PROVIDED INFORMATION:
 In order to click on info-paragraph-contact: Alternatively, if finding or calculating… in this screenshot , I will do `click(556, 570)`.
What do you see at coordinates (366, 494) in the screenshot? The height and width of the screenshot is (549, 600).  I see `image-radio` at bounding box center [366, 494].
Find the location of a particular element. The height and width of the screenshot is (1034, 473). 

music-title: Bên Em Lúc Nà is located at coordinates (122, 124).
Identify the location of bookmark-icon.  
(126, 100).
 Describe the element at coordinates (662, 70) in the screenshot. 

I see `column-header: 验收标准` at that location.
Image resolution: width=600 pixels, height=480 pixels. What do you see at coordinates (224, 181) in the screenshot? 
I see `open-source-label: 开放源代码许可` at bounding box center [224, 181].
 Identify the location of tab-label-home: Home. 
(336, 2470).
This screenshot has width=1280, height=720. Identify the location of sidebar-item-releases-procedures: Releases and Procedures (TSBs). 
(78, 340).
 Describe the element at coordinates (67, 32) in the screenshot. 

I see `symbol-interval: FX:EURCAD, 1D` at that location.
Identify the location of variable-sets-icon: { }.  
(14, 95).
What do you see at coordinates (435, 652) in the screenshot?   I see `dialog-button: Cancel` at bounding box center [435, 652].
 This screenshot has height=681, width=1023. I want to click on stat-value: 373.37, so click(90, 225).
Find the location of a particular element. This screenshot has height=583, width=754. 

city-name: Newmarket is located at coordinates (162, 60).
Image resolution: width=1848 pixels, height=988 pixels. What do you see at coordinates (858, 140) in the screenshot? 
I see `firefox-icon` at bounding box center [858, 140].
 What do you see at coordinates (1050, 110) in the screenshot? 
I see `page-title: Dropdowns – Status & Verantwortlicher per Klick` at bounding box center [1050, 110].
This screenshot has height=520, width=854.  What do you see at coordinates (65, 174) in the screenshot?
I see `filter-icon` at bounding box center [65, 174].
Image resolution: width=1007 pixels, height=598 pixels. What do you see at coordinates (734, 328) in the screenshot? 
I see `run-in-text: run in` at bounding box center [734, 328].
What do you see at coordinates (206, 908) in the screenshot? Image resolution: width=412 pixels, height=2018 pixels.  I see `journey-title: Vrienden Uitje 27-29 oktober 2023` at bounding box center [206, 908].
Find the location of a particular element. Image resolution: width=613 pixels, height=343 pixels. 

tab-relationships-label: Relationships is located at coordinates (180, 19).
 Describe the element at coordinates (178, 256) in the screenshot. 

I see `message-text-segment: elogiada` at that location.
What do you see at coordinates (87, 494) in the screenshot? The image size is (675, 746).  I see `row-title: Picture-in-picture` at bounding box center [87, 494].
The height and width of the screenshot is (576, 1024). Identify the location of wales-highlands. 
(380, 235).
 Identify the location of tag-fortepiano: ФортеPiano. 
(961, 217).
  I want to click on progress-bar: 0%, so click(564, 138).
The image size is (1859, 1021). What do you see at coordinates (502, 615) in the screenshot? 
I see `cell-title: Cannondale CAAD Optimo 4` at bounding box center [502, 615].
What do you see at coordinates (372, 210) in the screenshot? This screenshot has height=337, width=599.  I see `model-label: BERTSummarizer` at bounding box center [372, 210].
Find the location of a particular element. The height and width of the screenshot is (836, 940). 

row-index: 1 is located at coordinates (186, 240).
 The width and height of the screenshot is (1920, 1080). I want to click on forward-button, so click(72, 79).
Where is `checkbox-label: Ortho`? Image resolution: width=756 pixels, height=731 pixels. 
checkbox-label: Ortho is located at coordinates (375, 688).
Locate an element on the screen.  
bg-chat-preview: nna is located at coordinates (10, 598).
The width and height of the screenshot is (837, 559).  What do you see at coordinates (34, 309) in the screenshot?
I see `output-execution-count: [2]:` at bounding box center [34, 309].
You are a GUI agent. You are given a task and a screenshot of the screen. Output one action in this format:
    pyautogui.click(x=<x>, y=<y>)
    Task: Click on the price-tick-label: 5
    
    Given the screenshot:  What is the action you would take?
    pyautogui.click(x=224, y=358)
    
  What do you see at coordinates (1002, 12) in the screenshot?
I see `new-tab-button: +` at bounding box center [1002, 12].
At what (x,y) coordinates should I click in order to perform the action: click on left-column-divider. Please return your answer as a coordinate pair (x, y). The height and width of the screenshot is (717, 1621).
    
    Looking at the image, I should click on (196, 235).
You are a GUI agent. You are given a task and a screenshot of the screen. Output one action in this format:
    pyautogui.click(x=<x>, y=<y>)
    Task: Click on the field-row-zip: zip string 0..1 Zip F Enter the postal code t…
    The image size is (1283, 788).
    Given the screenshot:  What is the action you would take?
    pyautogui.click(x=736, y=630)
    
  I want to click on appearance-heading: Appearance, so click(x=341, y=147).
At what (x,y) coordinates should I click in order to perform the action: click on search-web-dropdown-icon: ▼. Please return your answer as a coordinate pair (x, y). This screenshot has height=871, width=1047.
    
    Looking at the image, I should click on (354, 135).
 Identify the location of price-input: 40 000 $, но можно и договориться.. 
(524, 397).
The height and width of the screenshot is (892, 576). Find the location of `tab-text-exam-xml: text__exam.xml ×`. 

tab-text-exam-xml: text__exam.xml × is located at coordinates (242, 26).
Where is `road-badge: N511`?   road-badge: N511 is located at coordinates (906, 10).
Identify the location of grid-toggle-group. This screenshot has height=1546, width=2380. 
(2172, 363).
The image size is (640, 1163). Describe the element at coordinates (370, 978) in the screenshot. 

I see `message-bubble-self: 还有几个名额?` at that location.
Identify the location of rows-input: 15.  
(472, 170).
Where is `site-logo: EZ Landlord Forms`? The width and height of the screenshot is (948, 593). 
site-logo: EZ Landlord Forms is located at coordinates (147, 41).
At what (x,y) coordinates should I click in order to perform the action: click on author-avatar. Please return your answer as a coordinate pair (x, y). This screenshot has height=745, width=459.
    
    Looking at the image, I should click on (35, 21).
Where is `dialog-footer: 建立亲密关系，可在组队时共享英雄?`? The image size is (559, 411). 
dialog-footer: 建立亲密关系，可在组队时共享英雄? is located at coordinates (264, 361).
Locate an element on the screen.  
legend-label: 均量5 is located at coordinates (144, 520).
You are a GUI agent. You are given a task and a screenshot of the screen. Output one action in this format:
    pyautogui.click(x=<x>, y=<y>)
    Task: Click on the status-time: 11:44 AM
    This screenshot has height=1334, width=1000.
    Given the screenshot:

WHAT IS NEEDED:
Reproduce every entry above verbatim, with no alterations.

SOLUTION TO THIS EXERCISE:
 In order to click on info-paragraph-contact: Alternatively, if finding or calculating… in this screenshot , I will do `click(556, 570)`.
What do you see at coordinates (366, 494) in the screenshot? The height and width of the screenshot is (549, 600).  I see `image-radio` at bounding box center [366, 494].
Find the location of a particular element. The height and width of the screenshot is (1034, 473). 

music-title: Bên Em Lúc Nà is located at coordinates (122, 124).
Identify the location of bookmark-icon.  
(126, 100).
 Describe the element at coordinates (662, 70) in the screenshot. 

I see `column-header: 验收标准` at that location.
Image resolution: width=600 pixels, height=480 pixels. What do you see at coordinates (224, 181) in the screenshot? 
I see `open-source-label: 开放源代码许可` at bounding box center [224, 181].
 Identify the location of tab-label-home: Home. 
(336, 2470).
This screenshot has width=1280, height=720. Identify the location of sidebar-item-releases-procedures: Releases and Procedures (TSBs). 
(78, 340).
 Describe the element at coordinates (67, 32) in the screenshot. 

I see `symbol-interval: FX:EURCAD, 1D` at that location.
Identify the location of variable-sets-icon: { }.  
(14, 95).
What do you see at coordinates (435, 652) in the screenshot?   I see `dialog-button: Cancel` at bounding box center [435, 652].
 This screenshot has height=681, width=1023. I want to click on stat-value: 373.37, so click(90, 225).
Find the location of a particular element. This screenshot has height=583, width=754. 

city-name: Newmarket is located at coordinates (162, 60).
Image resolution: width=1848 pixels, height=988 pixels. What do you see at coordinates (858, 140) in the screenshot? 
I see `firefox-icon` at bounding box center [858, 140].
 What do you see at coordinates (1050, 110) in the screenshot? 
I see `page-title: Dropdowns – Status & Verantwortlicher per Klick` at bounding box center [1050, 110].
This screenshot has height=520, width=854.  What do you see at coordinates (65, 174) in the screenshot?
I see `filter-icon` at bounding box center [65, 174].
Image resolution: width=1007 pixels, height=598 pixels. What do you see at coordinates (734, 328) in the screenshot? 
I see `run-in-text: run in` at bounding box center [734, 328].
What do you see at coordinates (206, 908) in the screenshot? Image resolution: width=412 pixels, height=2018 pixels.  I see `journey-title: Vrienden Uitje 27-29 oktober 2023` at bounding box center [206, 908].
Find the location of a particular element. Image resolution: width=613 pixels, height=343 pixels. 

tab-relationships-label: Relationships is located at coordinates (180, 19).
 Describe the element at coordinates (178, 256) in the screenshot. 

I see `message-text-segment: elogiada` at that location.
What do you see at coordinates (87, 494) in the screenshot? The image size is (675, 746).  I see `row-title: Picture-in-picture` at bounding box center [87, 494].
The height and width of the screenshot is (576, 1024). Identify the location of wales-highlands. 
(380, 235).
 Identify the location of tag-fortepiano: ФортеPiano. 
(961, 217).
  I want to click on progress-bar: 0%, so click(564, 138).
The image size is (1859, 1021). What do you see at coordinates (502, 615) in the screenshot? 
I see `cell-title: Cannondale CAAD Optimo 4` at bounding box center [502, 615].
What do you see at coordinates (372, 210) in the screenshot? This screenshot has height=337, width=599.  I see `model-label: BERTSummarizer` at bounding box center [372, 210].
Find the location of a particular element. The height and width of the screenshot is (836, 940). 

row-index: 1 is located at coordinates (186, 240).
 The width and height of the screenshot is (1920, 1080). I want to click on forward-button, so click(72, 79).
Where is `checkbox-label: Ortho`? Image resolution: width=756 pixels, height=731 pixels. 
checkbox-label: Ortho is located at coordinates (375, 688).
Locate an element on the screen.  
bg-chat-preview: nna is located at coordinates (10, 598).
The width and height of the screenshot is (837, 559).  What do you see at coordinates (34, 309) in the screenshot?
I see `output-execution-count: [2]:` at bounding box center [34, 309].
You are a GUI agent. You are given a task and a screenshot of the screen. Output one action in this format:
    pyautogui.click(x=<x>, y=<y>)
    Task: Click on the price-tick-label: 5
    
    Given the screenshot:  What is the action you would take?
    pyautogui.click(x=224, y=358)
    
  What do you see at coordinates (1002, 12) in the screenshot?
I see `new-tab-button: +` at bounding box center [1002, 12].
At what (x,y) coordinates should I click in order to perform the action: click on left-column-divider. Please return your answer as a coordinate pair (x, y). The height and width of the screenshot is (717, 1621).
    
    Looking at the image, I should click on (196, 235).
You are a GUI agent. You are given a task and a screenshot of the screen. Output one action in this format:
    pyautogui.click(x=<x>, y=<y>)
    Task: Click on the field-row-zip: zip string 0..1 Zip F Enter the postal code t…
    The image size is (1283, 788).
    Given the screenshot:  What is the action you would take?
    pyautogui.click(x=736, y=630)
    
  I want to click on appearance-heading: Appearance, so click(x=341, y=147).
At what (x,y) coordinates should I click in order to perform the action: click on search-web-dropdown-icon: ▼. Please return your answer as a coordinate pair (x, y). This screenshot has height=871, width=1047.
    
    Looking at the image, I should click on (354, 135).
 Identify the location of price-input: 40 000 $, но можно и договориться.. 
(524, 397).
The height and width of the screenshot is (892, 576). Find the location of `tab-text-exam-xml: text__exam.xml ×`. 

tab-text-exam-xml: text__exam.xml × is located at coordinates (242, 26).
Where is `road-badge: N511`?   road-badge: N511 is located at coordinates (906, 10).
Identify the location of grid-toggle-group. This screenshot has height=1546, width=2380. 
(2172, 363).
The image size is (640, 1163). Describe the element at coordinates (370, 978) in the screenshot. 

I see `message-bubble-self: 还有几个名额?` at that location.
Identify the location of rows-input: 15.  
(472, 170).
Where is `site-logo: EZ Landlord Forms`? The width and height of the screenshot is (948, 593). 
site-logo: EZ Landlord Forms is located at coordinates (147, 41).
At what (x,y) coordinates should I click in order to perform the action: click on author-avatar. Please return your answer as a coordinate pair (x, y). This screenshot has height=745, width=459.
    
    Looking at the image, I should click on (35, 21).
Where is `dialog-footer: 建立亲密关系，可在组队时共享英雄?`? The image size is (559, 411). 
dialog-footer: 建立亲密关系，可在组队时共享英雄? is located at coordinates (264, 361).
Locate an element on the screen.  
legend-label: 均量5 is located at coordinates (144, 520).
You are a GUI agent. You are given a task and a screenshot of the screen. Output one action in this format:
    pyautogui.click(x=<x>, y=<y>)
    Task: Click on the status-time: 11:44 AM
    This screenshot has height=1334, width=1000.
    Given the screenshot:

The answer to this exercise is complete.